Exercise requirements:
A faithful copy of the entire listing is what is needed.

Records for this task:
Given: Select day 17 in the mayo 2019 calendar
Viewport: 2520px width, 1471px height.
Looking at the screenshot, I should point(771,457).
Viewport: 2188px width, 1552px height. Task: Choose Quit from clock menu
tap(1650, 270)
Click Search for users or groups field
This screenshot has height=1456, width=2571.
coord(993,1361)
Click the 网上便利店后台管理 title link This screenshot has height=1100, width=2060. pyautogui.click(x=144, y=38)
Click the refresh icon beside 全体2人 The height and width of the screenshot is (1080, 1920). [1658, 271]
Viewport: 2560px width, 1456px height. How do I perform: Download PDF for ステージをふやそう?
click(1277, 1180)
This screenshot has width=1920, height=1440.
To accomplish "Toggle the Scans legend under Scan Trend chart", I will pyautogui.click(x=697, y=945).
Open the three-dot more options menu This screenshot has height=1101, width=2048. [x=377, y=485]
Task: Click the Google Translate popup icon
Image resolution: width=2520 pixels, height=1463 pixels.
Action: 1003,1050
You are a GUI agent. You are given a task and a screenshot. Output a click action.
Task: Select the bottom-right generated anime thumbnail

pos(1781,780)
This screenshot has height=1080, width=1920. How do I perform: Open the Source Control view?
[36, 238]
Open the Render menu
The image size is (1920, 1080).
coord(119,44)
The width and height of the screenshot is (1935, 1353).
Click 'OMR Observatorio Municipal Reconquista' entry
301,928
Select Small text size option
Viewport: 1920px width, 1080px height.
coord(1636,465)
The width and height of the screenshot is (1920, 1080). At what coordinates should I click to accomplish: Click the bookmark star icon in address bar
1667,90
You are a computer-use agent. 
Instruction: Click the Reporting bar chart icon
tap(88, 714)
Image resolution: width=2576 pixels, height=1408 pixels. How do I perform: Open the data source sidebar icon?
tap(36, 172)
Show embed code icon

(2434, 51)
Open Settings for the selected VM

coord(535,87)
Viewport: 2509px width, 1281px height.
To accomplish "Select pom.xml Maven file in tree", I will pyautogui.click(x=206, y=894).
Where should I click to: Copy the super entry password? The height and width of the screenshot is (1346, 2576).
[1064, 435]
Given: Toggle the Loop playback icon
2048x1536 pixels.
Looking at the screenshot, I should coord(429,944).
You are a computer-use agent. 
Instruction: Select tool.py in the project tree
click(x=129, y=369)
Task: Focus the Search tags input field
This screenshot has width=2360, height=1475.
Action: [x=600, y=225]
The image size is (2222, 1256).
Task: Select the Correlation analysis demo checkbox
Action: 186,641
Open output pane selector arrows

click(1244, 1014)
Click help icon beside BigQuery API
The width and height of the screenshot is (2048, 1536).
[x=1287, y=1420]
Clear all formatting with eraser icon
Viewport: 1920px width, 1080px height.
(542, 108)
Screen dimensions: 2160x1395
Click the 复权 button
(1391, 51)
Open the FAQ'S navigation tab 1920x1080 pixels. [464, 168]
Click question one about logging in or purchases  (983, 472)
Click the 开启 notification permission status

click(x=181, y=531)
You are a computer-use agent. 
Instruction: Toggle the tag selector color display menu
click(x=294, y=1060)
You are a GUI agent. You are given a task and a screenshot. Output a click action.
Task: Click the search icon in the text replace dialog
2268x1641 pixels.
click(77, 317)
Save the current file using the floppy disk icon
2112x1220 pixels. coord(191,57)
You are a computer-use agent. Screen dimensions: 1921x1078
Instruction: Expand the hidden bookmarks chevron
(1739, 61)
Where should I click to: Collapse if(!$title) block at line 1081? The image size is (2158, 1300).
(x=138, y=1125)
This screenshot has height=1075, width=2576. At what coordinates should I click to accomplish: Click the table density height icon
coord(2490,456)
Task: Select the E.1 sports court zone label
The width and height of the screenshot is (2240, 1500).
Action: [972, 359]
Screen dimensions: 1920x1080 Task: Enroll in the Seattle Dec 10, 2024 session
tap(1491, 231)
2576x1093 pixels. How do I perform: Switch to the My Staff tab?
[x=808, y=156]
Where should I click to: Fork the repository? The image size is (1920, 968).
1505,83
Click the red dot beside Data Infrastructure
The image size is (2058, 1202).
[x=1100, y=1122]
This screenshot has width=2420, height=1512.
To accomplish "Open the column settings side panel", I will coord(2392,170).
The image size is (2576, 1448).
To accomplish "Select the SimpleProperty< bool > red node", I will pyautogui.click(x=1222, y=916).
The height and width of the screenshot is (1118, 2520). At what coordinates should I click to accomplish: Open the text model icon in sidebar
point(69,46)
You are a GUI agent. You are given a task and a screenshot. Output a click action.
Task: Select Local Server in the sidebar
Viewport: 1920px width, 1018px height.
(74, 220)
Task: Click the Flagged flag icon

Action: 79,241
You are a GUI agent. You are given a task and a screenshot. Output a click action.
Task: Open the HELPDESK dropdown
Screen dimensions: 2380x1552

Completed task:
Given: Select day 17 in the mayo 2019 calendar
Viewport: 2520px width, 1471px height.
Looking at the screenshot, I should point(771,457).
Viewport: 2188px width, 1552px height. Task: Choose Quit from clock menu
tap(1650, 270)
Click Search for users or groups field
This screenshot has height=1456, width=2571.
coord(993,1361)
Click the 网上便利店后台管理 title link This screenshot has height=1100, width=2060. pyautogui.click(x=144, y=38)
Click the refresh icon beside 全体2人 The height and width of the screenshot is (1080, 1920). [1658, 271]
Viewport: 2560px width, 1456px height. How do I perform: Download PDF for ステージをふやそう?
click(1277, 1180)
This screenshot has width=1920, height=1440.
To accomplish "Toggle the Scans legend under Scan Trend chart", I will pyautogui.click(x=697, y=945).
Open the three-dot more options menu This screenshot has height=1101, width=2048. [x=377, y=485]
Task: Click the Google Translate popup icon
Image resolution: width=2520 pixels, height=1463 pixels.
Action: 1003,1050
You are a GUI agent. You are given a task and a screenshot. Output a click action.
Task: Select the bottom-right generated anime thumbnail

pos(1781,780)
This screenshot has height=1080, width=1920. How do I perform: Open the Source Control view?
[36, 238]
Open the Render menu
The image size is (1920, 1080).
coord(119,44)
The width and height of the screenshot is (1935, 1353).
Click 'OMR Observatorio Municipal Reconquista' entry
301,928
Select Small text size option
Viewport: 1920px width, 1080px height.
coord(1636,465)
The width and height of the screenshot is (1920, 1080). At what coordinates should I click to accomplish: Click the bookmark star icon in address bar
1667,90
You are a computer-use agent. 
Instruction: Click the Reporting bar chart icon
tap(88, 714)
Image resolution: width=2576 pixels, height=1408 pixels. How do I perform: Open the data source sidebar icon?
tap(36, 172)
Show embed code icon

(2434, 51)
Open Settings for the selected VM

coord(535,87)
Viewport: 2509px width, 1281px height.
To accomplish "Select pom.xml Maven file in tree", I will pyautogui.click(x=206, y=894).
Where should I click to: Copy the super entry password? The height and width of the screenshot is (1346, 2576).
[1064, 435]
Given: Toggle the Loop playback icon
2048x1536 pixels.
Looking at the screenshot, I should coord(429,944).
You are a computer-use agent. 
Instruction: Select tool.py in the project tree
click(x=129, y=369)
Task: Focus the Search tags input field
This screenshot has width=2360, height=1475.
Action: [x=600, y=225]
The image size is (2222, 1256).
Task: Select the Correlation analysis demo checkbox
Action: 186,641
Open output pane selector arrows

click(1244, 1014)
Click help icon beside BigQuery API
The width and height of the screenshot is (2048, 1536).
[x=1287, y=1420]
Clear all formatting with eraser icon
Viewport: 1920px width, 1080px height.
(542, 108)
Screen dimensions: 2160x1395
Click the 复权 button
(1391, 51)
Open the FAQ'S navigation tab 1920x1080 pixels. [464, 168]
Click question one about logging in or purchases  (983, 472)
Click the 开启 notification permission status

click(x=181, y=531)
You are a computer-use agent. 
Instruction: Toggle the tag selector color display menu
click(x=294, y=1060)
You are a GUI agent. You are given a task and a screenshot. Output a click action.
Task: Click the search icon in the text replace dialog
2268x1641 pixels.
click(77, 317)
Save the current file using the floppy disk icon
2112x1220 pixels. coord(191,57)
You are a computer-use agent. Screen dimensions: 1921x1078
Instruction: Expand the hidden bookmarks chevron
(1739, 61)
Where should I click to: Collapse if(!$title) block at line 1081? The image size is (2158, 1300).
(x=138, y=1125)
This screenshot has height=1075, width=2576. At what coordinates should I click to accomplish: Click the table density height icon
coord(2490,456)
Task: Select the E.1 sports court zone label
The width and height of the screenshot is (2240, 1500).
Action: [972, 359]
Screen dimensions: 1920x1080 Task: Enroll in the Seattle Dec 10, 2024 session
tap(1491, 231)
2576x1093 pixels. How do I perform: Switch to the My Staff tab?
[x=808, y=156]
Where should I click to: Fork the repository? The image size is (1920, 968).
1505,83
Click the red dot beside Data Infrastructure
The image size is (2058, 1202).
[x=1100, y=1122]
This screenshot has width=2420, height=1512.
To accomplish "Open the column settings side panel", I will coord(2392,170).
The image size is (2576, 1448).
To accomplish "Select the SimpleProperty< bool > red node", I will pyautogui.click(x=1222, y=916).
The height and width of the screenshot is (1118, 2520). At what coordinates should I click to accomplish: Open the text model icon in sidebar
point(69,46)
You are a GUI agent. You are given a task and a screenshot. Output a click action.
Task: Select Local Server in the sidebar
Viewport: 1920px width, 1018px height.
(74, 220)
Task: Click the Flagged flag icon

Action: 79,241
You are a GUI agent. You are given a task and a screenshot. Output a click action.
Task: Open the HELPDESK dropdown
Screen dimensions: 2380x1552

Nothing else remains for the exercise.